Regulation of lipid metabolism by SREBPs: A RING and a SPRING control the masters in metabolic disease
Projectomschrijving
SPRING en RING in vet metabolisme
Ons lichaam heeft cholesterol en vetten nodig, maar te veel daarvan kan metabolische- en hart- en vaatziekten veroorzaken. De onderzoekers gaan de door hen ontdekte genen SPRING en RING-finger-145 bestuderen, aangezien ze de aanmaak van cholesterol en vetten reguleren. Zij willen op basis van dit onderzoek nieuwe behandelmethoden ontwikkelen.

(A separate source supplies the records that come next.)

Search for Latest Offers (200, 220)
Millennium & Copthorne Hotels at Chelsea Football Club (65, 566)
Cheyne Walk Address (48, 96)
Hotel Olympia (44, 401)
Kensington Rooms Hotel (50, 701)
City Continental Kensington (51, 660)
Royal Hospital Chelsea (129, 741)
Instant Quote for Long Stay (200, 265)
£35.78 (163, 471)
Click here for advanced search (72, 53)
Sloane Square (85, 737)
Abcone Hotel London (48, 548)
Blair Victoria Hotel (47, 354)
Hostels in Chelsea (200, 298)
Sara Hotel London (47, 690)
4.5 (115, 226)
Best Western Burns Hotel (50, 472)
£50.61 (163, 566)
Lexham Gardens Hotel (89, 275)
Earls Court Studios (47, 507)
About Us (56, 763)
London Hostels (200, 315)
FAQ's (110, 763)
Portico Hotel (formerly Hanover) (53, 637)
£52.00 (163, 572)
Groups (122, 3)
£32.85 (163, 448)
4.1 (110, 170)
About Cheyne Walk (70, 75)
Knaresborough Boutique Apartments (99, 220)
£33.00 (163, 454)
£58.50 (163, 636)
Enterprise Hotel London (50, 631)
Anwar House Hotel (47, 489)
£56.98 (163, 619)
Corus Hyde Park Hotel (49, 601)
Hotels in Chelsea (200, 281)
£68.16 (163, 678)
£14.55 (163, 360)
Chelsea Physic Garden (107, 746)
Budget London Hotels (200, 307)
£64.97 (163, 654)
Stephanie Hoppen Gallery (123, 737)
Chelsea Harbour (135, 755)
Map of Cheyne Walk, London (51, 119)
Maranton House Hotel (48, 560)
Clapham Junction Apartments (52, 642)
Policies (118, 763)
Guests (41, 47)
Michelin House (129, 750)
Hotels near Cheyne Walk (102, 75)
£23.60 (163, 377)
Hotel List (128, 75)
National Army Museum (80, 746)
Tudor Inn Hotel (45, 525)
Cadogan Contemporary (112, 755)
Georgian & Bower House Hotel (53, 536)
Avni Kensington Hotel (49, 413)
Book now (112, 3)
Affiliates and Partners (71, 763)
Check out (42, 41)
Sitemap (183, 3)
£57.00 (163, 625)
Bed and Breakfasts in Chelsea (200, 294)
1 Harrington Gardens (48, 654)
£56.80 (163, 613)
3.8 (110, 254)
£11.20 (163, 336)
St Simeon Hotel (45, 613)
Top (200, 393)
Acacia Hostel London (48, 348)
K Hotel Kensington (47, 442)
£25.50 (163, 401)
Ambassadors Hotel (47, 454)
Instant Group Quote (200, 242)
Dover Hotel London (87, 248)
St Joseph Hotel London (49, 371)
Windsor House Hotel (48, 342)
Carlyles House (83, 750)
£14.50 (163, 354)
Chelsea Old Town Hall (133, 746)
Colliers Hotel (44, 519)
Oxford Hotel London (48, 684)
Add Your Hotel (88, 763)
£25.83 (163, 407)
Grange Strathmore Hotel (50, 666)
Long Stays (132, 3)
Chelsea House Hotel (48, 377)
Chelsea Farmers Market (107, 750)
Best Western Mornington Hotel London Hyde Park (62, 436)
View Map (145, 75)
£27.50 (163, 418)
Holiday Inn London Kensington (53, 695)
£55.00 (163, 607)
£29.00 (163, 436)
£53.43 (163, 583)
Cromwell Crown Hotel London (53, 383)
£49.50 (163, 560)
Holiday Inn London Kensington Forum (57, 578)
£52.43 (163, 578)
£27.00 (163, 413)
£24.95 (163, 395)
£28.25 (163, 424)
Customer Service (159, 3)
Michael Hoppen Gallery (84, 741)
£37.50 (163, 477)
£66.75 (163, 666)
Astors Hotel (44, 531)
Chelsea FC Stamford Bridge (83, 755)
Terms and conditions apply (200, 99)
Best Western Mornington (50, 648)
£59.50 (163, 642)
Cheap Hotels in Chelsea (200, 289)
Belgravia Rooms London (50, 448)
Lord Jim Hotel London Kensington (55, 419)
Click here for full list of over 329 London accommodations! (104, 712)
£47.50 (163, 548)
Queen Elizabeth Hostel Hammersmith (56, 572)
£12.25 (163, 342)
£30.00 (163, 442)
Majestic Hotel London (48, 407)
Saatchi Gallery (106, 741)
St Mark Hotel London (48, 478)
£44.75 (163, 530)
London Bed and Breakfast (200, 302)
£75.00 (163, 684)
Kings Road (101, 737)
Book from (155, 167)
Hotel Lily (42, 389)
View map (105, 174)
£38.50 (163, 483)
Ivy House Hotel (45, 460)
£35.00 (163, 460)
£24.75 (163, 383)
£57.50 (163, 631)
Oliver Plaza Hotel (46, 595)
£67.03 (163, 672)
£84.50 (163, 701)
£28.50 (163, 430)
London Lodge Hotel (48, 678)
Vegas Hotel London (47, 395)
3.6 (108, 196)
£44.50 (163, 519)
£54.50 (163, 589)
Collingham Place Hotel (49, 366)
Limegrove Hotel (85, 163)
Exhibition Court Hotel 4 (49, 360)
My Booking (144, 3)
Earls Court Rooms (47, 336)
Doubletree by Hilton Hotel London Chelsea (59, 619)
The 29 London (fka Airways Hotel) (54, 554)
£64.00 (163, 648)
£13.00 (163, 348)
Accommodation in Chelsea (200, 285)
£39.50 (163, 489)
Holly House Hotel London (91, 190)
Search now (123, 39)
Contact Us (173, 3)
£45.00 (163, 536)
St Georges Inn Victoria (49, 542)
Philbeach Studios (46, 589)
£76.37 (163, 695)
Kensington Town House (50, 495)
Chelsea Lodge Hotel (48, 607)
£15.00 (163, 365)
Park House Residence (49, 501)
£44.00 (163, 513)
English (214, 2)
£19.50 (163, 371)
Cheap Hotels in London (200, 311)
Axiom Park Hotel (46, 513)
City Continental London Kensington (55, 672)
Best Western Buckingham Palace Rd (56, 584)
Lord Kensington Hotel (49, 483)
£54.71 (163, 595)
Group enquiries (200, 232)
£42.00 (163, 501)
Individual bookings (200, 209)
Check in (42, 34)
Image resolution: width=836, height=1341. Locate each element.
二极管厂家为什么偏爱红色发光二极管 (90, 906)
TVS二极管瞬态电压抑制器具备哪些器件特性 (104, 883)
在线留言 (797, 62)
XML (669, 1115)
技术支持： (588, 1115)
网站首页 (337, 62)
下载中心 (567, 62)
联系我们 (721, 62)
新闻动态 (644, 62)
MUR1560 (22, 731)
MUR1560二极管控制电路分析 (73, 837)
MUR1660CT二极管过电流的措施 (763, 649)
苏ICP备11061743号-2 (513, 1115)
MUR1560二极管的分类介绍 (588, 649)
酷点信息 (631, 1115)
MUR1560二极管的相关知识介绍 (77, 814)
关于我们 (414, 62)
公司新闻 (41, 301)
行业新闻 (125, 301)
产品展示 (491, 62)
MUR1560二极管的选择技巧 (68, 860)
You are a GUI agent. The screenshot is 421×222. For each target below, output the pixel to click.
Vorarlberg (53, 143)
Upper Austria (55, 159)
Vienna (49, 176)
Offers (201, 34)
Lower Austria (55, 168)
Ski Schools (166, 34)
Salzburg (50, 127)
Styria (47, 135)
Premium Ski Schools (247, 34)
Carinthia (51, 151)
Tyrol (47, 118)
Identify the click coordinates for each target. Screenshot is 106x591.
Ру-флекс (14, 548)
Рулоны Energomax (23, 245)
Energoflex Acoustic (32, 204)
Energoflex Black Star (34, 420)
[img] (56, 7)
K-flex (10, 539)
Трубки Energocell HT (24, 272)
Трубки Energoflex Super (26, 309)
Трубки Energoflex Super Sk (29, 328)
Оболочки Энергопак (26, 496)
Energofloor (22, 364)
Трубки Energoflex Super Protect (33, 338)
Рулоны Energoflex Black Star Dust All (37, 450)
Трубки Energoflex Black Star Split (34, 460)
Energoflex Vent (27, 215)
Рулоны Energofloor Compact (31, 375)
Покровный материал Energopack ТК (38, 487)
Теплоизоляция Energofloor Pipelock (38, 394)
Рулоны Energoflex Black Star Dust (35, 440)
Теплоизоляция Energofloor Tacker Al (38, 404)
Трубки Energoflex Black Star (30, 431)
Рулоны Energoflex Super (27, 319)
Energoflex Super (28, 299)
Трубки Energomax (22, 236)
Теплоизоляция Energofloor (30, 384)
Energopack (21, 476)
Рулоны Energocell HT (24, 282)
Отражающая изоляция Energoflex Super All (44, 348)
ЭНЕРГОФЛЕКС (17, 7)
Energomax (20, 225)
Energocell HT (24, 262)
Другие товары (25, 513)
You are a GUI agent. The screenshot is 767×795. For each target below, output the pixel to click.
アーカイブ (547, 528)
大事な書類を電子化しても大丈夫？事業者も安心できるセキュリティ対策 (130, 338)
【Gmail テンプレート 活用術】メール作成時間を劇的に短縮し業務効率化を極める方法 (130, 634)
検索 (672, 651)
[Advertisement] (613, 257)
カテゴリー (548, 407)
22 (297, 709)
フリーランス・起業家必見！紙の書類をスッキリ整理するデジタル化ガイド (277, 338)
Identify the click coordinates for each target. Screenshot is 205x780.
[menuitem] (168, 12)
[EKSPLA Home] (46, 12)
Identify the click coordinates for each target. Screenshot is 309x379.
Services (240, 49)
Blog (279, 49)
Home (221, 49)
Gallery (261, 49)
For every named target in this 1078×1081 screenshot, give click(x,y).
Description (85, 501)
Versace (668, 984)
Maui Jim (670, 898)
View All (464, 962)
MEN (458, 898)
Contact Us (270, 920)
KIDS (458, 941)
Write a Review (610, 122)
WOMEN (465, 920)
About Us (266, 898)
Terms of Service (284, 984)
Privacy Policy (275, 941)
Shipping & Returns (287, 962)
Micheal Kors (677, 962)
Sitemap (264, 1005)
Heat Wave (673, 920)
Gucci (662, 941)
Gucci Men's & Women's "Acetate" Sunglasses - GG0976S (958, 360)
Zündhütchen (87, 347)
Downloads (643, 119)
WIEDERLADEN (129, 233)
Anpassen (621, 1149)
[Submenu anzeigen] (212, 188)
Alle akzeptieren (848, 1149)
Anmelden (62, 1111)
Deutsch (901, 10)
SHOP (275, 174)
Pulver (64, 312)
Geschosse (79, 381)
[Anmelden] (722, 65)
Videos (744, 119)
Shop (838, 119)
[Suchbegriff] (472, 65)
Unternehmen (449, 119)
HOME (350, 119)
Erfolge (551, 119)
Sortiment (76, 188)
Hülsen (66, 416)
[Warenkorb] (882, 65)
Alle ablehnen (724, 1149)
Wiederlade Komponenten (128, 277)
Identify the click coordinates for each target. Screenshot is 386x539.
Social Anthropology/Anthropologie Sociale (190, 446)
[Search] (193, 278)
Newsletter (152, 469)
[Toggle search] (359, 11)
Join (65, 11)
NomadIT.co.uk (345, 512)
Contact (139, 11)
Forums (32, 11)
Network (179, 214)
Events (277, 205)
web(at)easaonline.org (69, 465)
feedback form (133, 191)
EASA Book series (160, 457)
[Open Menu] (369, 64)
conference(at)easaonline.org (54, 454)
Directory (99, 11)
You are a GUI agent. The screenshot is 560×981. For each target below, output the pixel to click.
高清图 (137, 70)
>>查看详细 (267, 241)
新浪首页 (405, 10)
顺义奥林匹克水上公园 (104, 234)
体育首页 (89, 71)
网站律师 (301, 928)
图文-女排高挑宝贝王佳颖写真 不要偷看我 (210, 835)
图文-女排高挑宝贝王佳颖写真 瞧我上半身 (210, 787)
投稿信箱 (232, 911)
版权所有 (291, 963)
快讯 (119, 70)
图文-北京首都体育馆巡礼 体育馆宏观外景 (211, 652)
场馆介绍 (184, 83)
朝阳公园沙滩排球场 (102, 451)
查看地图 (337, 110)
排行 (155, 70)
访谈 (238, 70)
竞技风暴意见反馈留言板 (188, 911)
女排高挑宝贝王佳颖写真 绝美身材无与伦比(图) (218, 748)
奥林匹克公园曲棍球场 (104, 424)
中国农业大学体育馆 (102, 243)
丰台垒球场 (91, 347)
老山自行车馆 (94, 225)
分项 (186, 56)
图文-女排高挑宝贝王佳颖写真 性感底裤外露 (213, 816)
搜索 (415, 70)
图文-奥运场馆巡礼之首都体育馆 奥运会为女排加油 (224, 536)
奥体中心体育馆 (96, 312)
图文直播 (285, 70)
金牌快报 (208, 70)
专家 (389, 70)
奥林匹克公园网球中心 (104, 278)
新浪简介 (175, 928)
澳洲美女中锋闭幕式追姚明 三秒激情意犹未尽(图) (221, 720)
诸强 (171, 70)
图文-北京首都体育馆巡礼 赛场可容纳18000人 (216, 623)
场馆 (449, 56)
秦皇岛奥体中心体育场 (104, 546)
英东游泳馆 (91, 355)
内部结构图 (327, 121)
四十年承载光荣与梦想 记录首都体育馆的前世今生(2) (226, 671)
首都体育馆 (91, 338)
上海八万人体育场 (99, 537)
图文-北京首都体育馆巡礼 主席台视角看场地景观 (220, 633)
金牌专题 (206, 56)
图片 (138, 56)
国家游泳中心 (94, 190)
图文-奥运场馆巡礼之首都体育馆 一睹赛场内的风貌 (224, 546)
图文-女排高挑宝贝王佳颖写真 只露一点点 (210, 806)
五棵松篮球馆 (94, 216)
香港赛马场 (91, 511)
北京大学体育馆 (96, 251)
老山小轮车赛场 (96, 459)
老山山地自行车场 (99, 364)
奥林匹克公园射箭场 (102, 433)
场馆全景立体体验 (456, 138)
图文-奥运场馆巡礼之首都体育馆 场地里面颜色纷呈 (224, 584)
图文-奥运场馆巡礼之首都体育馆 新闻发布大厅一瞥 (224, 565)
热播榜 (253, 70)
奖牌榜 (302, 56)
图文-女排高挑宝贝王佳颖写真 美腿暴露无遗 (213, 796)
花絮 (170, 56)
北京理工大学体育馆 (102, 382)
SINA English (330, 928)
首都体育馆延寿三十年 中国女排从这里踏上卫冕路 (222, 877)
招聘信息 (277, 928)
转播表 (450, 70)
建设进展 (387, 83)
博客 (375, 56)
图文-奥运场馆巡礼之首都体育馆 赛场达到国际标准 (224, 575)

SPRING and a RING in lipid metabolism
Our body needs cholesterol and fat, but in excess these are harmful and cause metabolic and cardiovascular disease. In this project, the scientists will study genes they found, SPRING and RING-finger-145 which regulate cholesterol and fat production. With these studies the researchers aim to develop new treatments for lipid-related diseases.
Verslagen
Samenvatting van de aanvraag
Disturbed cholesterol and fatty acid metabolism is a key contributor to development of metabolic and cardiovascular disease. Current strategies to treat lipid disorders and ensuing metabolic consequences are inadequate, leaving an unmet therapeutic need. In order to develop novel therapeutic strategies for lipid-related conditions, it is important to uncover the mechanisms underlying (dys)regulation of lipid homeostasis.
The Sterol Regulatory Element Binding Proteins (SREBP) are the master transcriptional regulators of cholesterol and fatty acid biosynthesis. Hence, better understanding the regulatory mechanisms that control SREBPs is vital. To investigate the SREBP pathway we recently developed unique genetic screens based on the use of CRISPR/Cas9-engineered mammalian haploid cells. Combining findings from independent screens allowed us to positively identify two previously unrecognized regulators of the SREBP pathway: an unknown gene we named SREBP Regulating Gene (SPRING) and RING finger 145 (RNF145), which are the focus of this application. In exciting pilot experiments, we demonstrate that both are critical determinants of the SREBP pathway. This leads me to hypothesize that these, and yet to be identified, novel SREBP regulators play a key role in lipid homeostasis and development of metabolic and cardiovascular disease. I therefore aim to specifically:
1) Elucidate the mechanisms governing regulation of SREBPs by SPRING in metabolic and cardiovascular disease.
2) Determine the mechanisms governing regulation of SREBPs by RNF145 in metabolic and cardiovascular disease.
3) Apply our innovative genetic approach to identify and characterize other novel SREBP regulators.
These studies will enhance our understanding of SREBP regulation, and may guide development of mechanism-based strategies to treat metabolic disease. Given the centrality of the SREBP pathway, I expect the outcome of this proposal to have implications for a broad range of biomedical fields.